L'objectif de cette initiative était de sensibiliser des jeunes représentants de divers partis politiques aux notions de bonne gouvernance tout en les mettant en contact avec des sujets qui ne sont pas suffisamment ou correctement adressés par le milieu politique local, selon un communiqué de la fondation.
Ce programme de 45 heures a accueilli 17 jeunes de 21 à 29 ans représentant sept courants politiques, qui ont bénéficié des interventions de spécialistes, activistes et anciens ministres portant sur des sujets variés (citoyenneté, modes électoraux, urbanisme, agriculture, affaires municipales, eau, pétrole et gaz, corruption...).
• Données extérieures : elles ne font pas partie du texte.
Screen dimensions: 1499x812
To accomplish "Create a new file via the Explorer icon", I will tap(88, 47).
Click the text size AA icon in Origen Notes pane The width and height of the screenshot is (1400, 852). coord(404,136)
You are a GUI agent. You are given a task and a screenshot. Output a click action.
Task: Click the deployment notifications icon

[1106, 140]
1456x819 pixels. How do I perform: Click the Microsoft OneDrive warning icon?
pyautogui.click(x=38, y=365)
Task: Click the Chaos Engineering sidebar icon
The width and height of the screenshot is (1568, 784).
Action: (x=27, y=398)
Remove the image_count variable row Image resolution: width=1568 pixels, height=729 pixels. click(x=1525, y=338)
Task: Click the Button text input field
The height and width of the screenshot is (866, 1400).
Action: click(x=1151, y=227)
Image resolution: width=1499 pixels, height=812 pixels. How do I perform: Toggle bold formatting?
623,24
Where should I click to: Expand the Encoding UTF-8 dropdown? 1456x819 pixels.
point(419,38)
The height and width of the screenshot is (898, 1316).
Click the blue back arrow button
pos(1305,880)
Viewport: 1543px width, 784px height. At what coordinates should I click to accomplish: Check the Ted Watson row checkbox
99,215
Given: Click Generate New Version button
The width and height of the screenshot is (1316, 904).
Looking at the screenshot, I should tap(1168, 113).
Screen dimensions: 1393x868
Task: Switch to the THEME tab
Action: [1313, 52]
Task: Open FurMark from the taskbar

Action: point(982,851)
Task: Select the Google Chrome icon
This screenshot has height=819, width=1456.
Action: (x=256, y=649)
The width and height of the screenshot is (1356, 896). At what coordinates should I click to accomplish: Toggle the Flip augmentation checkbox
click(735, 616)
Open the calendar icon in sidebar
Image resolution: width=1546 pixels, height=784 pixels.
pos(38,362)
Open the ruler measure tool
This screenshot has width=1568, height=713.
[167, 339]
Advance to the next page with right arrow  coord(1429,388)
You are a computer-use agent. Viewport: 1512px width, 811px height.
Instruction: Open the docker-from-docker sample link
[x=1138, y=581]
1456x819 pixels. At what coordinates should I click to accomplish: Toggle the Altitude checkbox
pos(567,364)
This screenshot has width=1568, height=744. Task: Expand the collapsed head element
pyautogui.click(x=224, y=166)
Parmi les participants, citons Jihad Azour et Ziyad Baroud, anciens ministres des Finances et de l'Intérieur, Fadi Comair, directeur général du ministère de l'Énergie et de l'Eau, Nabil Bou Mounsef, rédacteur en chef adjoint d'an-Nahar, Jean-Pierre Katrib, militant des droits de l'homme, et Mme Fadia Kiwan, doyenne de la faculté de droit et des sciences politiques de l'USJ, aux côtés de plusieurs autres.
La cérémonie de clôture a eu lieu le 11 juin dans les locaux de la fondation à la rue Sursock en présence de tous les participants qui se sont vu remettre des certificats par le président de l'association, Charles el-Hage, Mme Hayat Arslan, membre du comité directeur, et Mme Sabine Abi Farah, directrice du programme. La fondation a décidé de reconduire cette initiative sur une base annuelle dans le cadre de ses efforts visant à créer un changement d'attitude favorisant l'émergence d'un État de droit.